Re: 2.5.67-mm3

From: Andrew Morton (akpm@digeo.com)
Date: Mon Apr 14 2003 - 23:55:41 EST


William Lee Irwin III <wli@holomorphy.com> wrote:
>
> Page clustering wants something similar but slightly different. The
> unit it wants as its stride (MMUPAGE_SIZE) isn't present so this doesn't
> really help or hurt it. I believe I actually dodged this bullet by
> ensuring (or incorrectly assuming) the callers used sizes <= MMUPAGE_SIZE
> and left it either unaltered and suboptimal or (worst-case) buggy.
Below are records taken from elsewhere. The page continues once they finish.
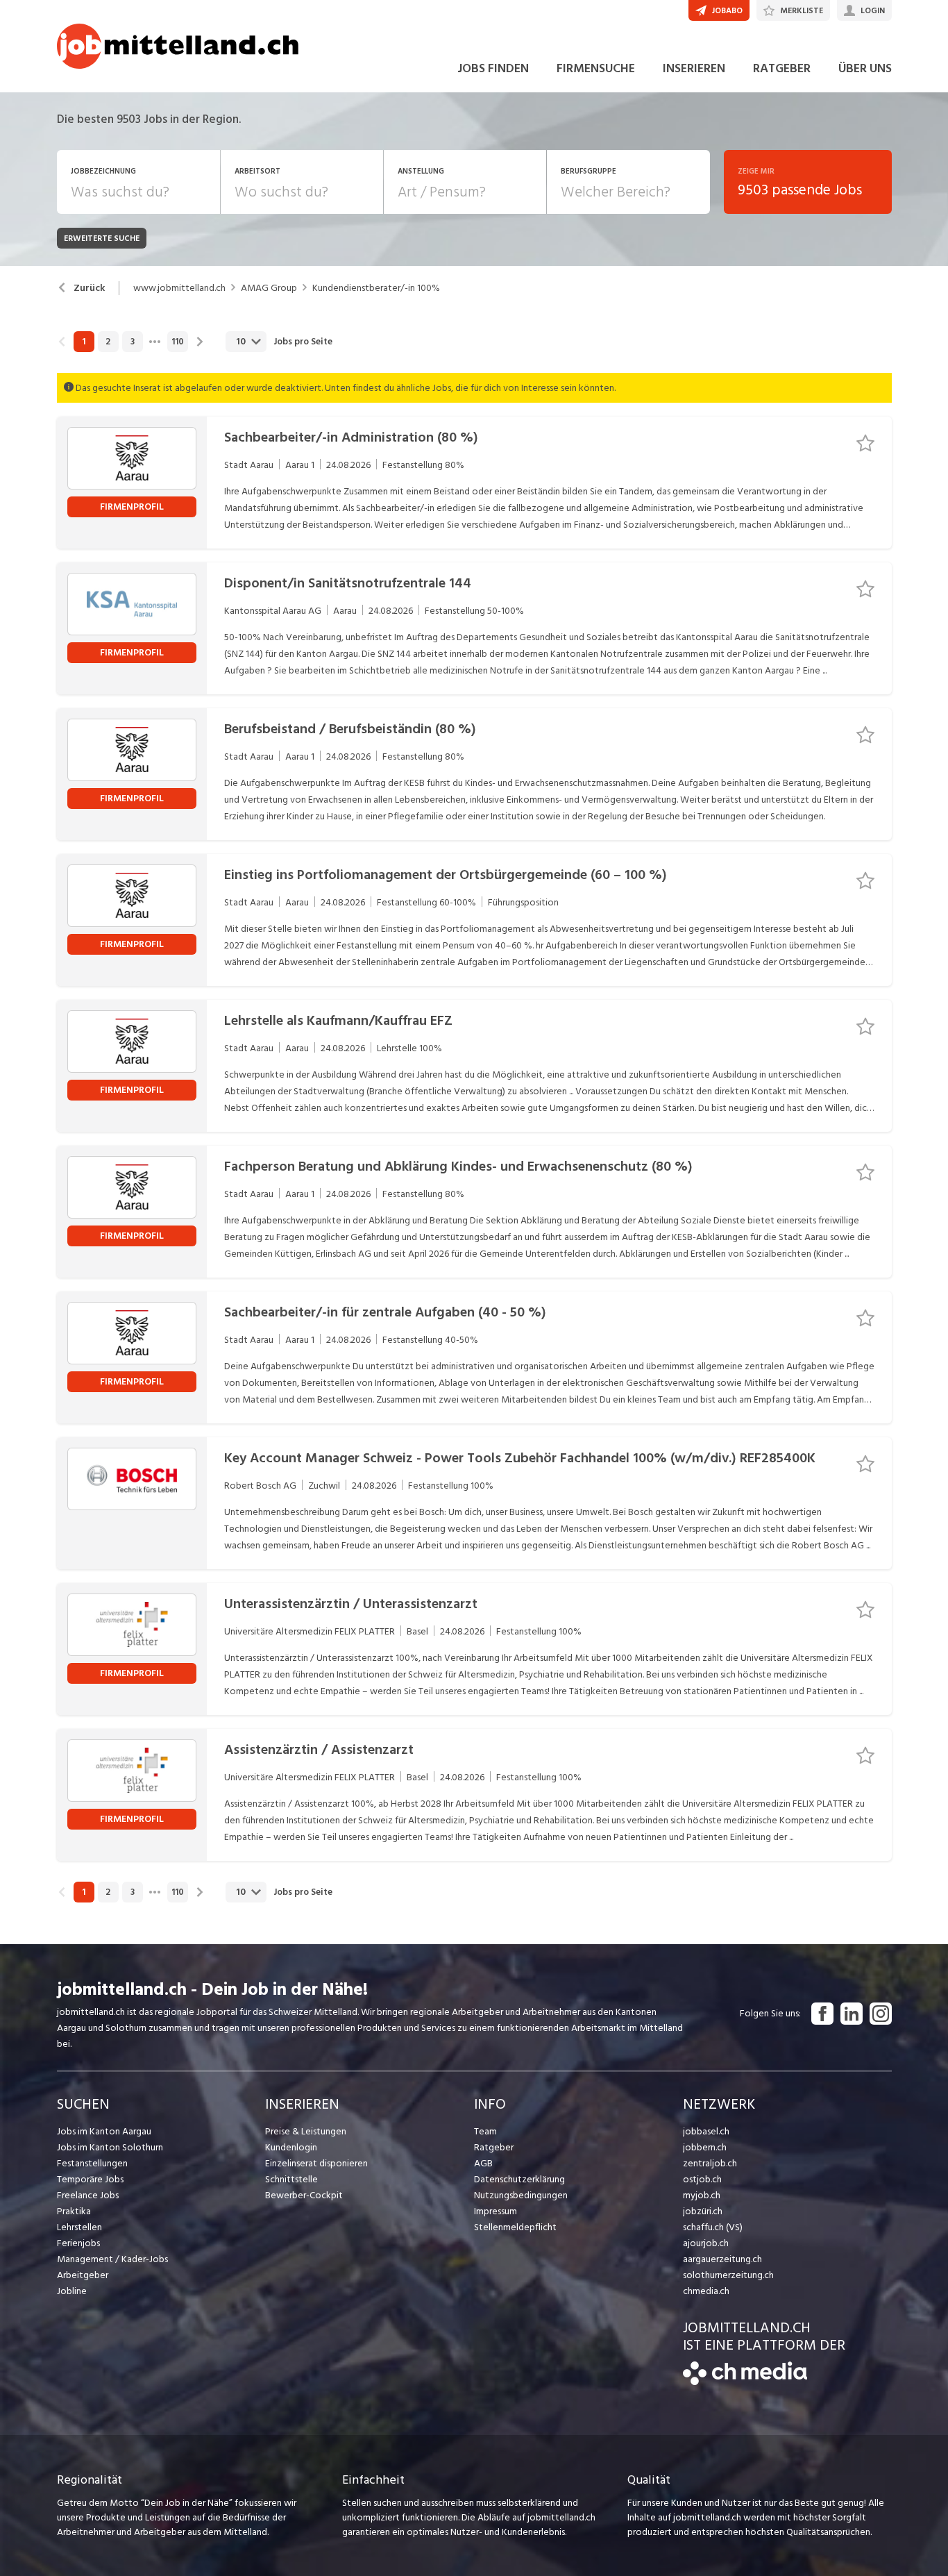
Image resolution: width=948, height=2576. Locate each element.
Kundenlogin (291, 2147)
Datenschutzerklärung (519, 2179)
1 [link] (83, 341)
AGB (483, 2163)
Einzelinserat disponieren (316, 2163)
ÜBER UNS (865, 68)
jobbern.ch (705, 2147)
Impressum (495, 2211)
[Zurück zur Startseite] (745, 2382)
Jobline (72, 2291)
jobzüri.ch (702, 2211)
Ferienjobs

Callers will use sizes between 1 and PAGE_CACHE_SIZE, with arbitrary
alignment. So you may need to fault in up to

        (PAGE_CACHE_SIZE / MMUPAGE_SIZE) + 1
        
pte's. And up to two PAGE_CACHE_SIZE pages.

Sort-of. The code is doing two things.

a) Make sure that all the relevant pte's are established in the correct
   state so we don't take a fault while holding the subsequent atomic kmap.

   This is just an optimisation. If we _do_ take the fault while holding
   an atomic kmap, we fall back to sleeping kmap, and do the whole copy
   again. It almost never happens.

b) Making sure that the pagecache page is present before we lock it. This
   is to handle the icky deadlock which occurs when someone is doing a
   write() into a MAP_SHARED region of the file, where the source and dest of
   the copy are the same physical page. If we take a fault and then try to
   bring the page uptodate in the fault handler we deadlock because the page
   is already locked.

   The fault-by-hand-before-locking-the-page is racy - if the VM steals
   the page again before we lock it (rare), the deadlock can still occur.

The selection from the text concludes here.